There are several cases where policy gradient would have an advantage than other methods.

• When the policy is easier to model than value function.
For example, in the game of Breakout (Atari), it might not be easy to predict the score from the display, however a simple policy that just follow the ball might work well.
• When the optimal policy is not deterministic.
For example, in the game of rock-paper-scissors, the optimal policy is to choose the hand at uniformly random. Value based RL methods cannot learn this stochastic policy, since the action with highest state-action value is always selected.
• When the action space is continuous.
There is no natural way to handle continuous action for value based methods, because taking the maximum of a value function over all possible actions is intractable. On the other hand, policy gradient methods directly model the policy and therefore it can naturally handle continuous action space.

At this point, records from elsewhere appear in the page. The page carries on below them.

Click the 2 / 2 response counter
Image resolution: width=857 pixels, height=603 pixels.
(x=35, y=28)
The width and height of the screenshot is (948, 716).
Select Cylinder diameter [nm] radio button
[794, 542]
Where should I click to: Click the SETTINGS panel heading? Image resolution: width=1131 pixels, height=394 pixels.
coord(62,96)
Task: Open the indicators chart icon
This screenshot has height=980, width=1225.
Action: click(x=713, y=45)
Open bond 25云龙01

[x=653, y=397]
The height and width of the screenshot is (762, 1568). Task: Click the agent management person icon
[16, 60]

In this post, we focus on non-discounted (i.e., $\gamma = 1$), episodic cases (the episode terminates in finite steps. cf. continual case / life-long learning, etc.), but the following explanation and proof applies to continual or discounted case with a bit of modifications. As the name suggests, policy gradient method updates policy parameters by gradient ascent. We assume the policy is differentiable1. Now, we define a function $J(\theta)$ that represents the performance of the policy. In episodic cases, it can be defined as the expected returns of following the policy $\pi_{\theta}$ starting from the initial state $s_{0}$, which is indeed the definition of value function.

J(\theta) = E[\sum_{t=1}^{T}{r_t} | s_{0}, \pi_{\theta}] = V^{\pi_\theta} (s_{0}) \tag{1}

In the following part, we will calculate the gradient of $J(\theta)$. Once we get the gradient, the update of the parameters will be straightforward:

$\theta \leftarrow \theta + \alpha \nabla_{\theta} J(\theta)$

, where $\alpha$ is learning rate.

### How to calculate $\nabla J(\theta)$

All we need is just to take the derivative of $J(\theta)$ w.r.t. $\theta$. Why don't we just calculate it?
Well, it's not that easy. It is easy to calcluate how the distribution over actions $\pi_\theta(a|s)$ would change when we slightly modify $\theta$, however, as we saw in equation (1), $J(\theta)$ also depends on the environment (i.e., how much more reward you would get by following the perturbed policy). Due to the lack of knowledge of the environment, there is no obvious way to calculate the gradient.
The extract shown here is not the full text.